- Date: 31 March 2026–present
- Location: Queensland Australia
- Caused by: Re-negotiation of lapsed Enterprise bargaining agreements
- Goals: Above-inflation wage increases
- Methods: Rolling strikes (reduced train services)
- Status: Partially resolved

Parties
| RTBU; ETU (AFULE); TSU; AMWU; CFMEU; PPTEU; APESMA; | Queensland Rail; Queensland government; |

Lead figures
- Stef Whyte; Peter Allen; Rohan Webb; Michael McKitrick; Earl Setches; Rebecca Girard; David Crisafulli; Brent Mickelberg; Jarrod Bleijie; Nev Conway; Kat Stapleton;

Number
| 7,000 |  |

= 2026 Queensland rail strikes =

Strike action by rail workers in Queensland, Australia

The 2026 Queensland Rail strikes are a series of protected industrial actions against Queensland government-owned corporation Queensland Rail by seven individual trade unions. As of September 2026, several unions had made in-principle agreements with the government to cease industrial action, however agreements with the Australian Manufacturing Workers Union (AMWU) and Electrical Trades Union (ETU) had yet to be reached.

==Background==
Queensland Rail (QR) is a Queensland government owned statutory authority that operations passenger and freight rail services throughout the state. As of 2025, QR held $12.5 billion in assets and had a total workforce of over 8,000. Over 58 million customer trips were taken on the South East Queensland rail network in 2025–26 alone.

Employees are represented by seven registered trade unions, who often refer to themselves during negotiations and campaigns as the Combined Rail Unions. The unions include the Rail, Tram, and Bus Union (RTBU), the Australian Federated Union of Locomotive Employees (AFULE, now a division of the Electrical Trades Union of Australia, The Services Union (TSU), the Australian Manufacturing Workers' Union (AMWU), the Construction, Forestry and Maritime Employees Union (CFMEU), the Plumbing Trades Employees Union (PPTEU) and Professionals Australia (APESMA).

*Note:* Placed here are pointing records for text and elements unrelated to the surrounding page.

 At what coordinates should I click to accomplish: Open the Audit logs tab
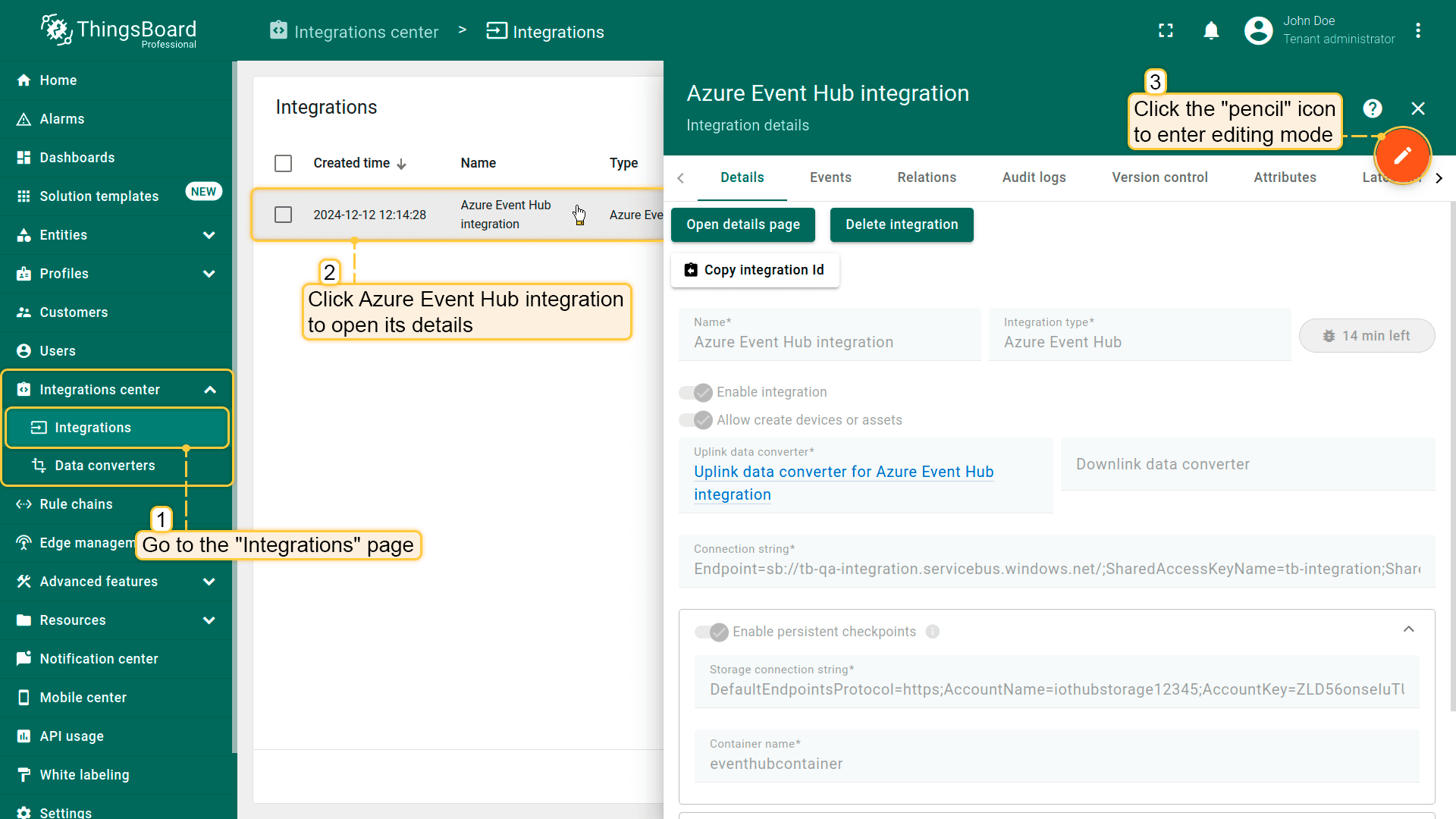point(1034,177)

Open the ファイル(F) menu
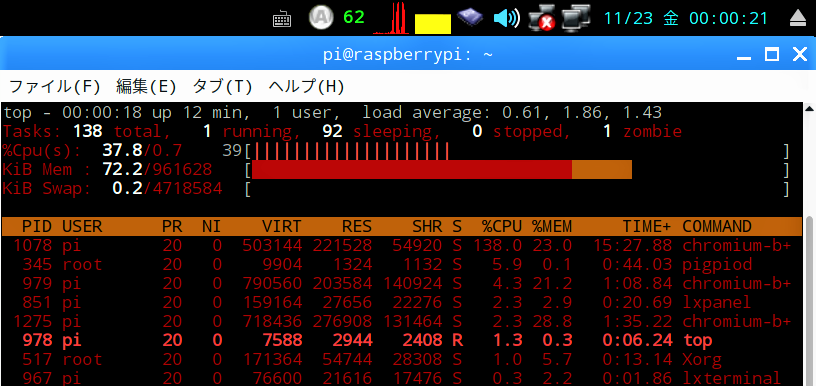[x=55, y=86]
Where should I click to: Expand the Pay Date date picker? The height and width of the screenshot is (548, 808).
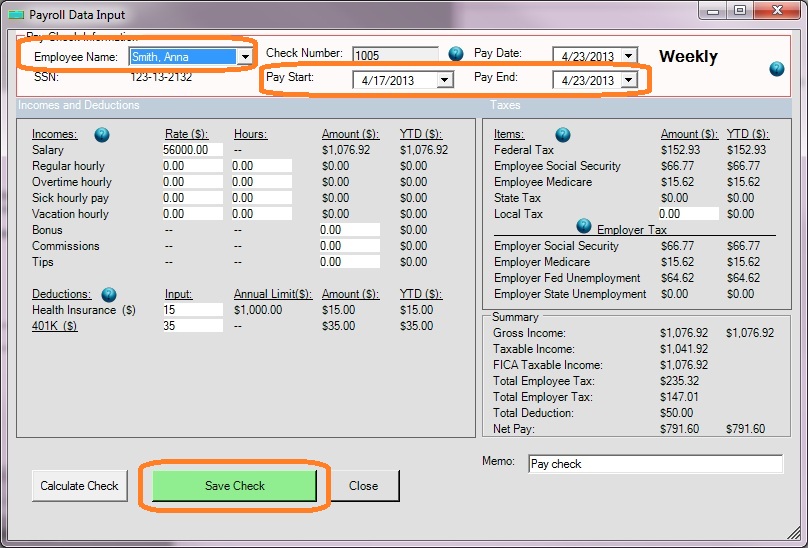pos(629,56)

6 of the 7 enterprise bargaining agreements governing QR employees expired at the end of February 2026, and the Combined Rail Unions entered negotiations for new agreements with QR early in January.

==Timeline==
- 28 February 2026 | Six Queensland Rail enterprise bargaining agreements expire, having been negotiated in 2023 and officially certified in January 2024. The seven Combined Rail Unions began talks with QR in January 2026 on the terms of a renewed agreement. Nev Conway acted as the chief spokesperson for QR during negotiations as the Head of Corporate Affairs.

- 31 March 2026 | The RTBU announced train controllers intended to take "low impact" industrial action affecting the running of coal and mineral trains, but not passenger services, for 24 hours. QR had advanced notice of the protected action, but chose not to advise commuters. The RTBU accused QR of "throwing the network into chaos" by stopping the running of passenger services against the wishes of the union. CEO Kat Stapleton advised QR's position in a statement, saying "when we have people working we want them to do their full job, and not be selective as to who they're going to let through or not."

- 1 April 2026 | 180 passenger rail services across South East Queensland were cancelled by QR, with CEO Kat Stapleton stating: "we urge the unions to continue negotiating with us in good faith, to stop this protected industrial action and to reconsider this offer" and denying claims that union members had been locked out of work as punishment for taking action. Passengers expressed significant frustration at the disruption, with several stations closed due to a lack of services and an estimated 20,000 commuters impacted. The RTBU's Stef Whyte said the union's demand was for Queensland Rail to "come back to the table and negotiate with us" and said workers were calling for "a fair wage increase" as well as improvements to safety and wellbeing. QR had offered a 2.63% wage increase per year for four years.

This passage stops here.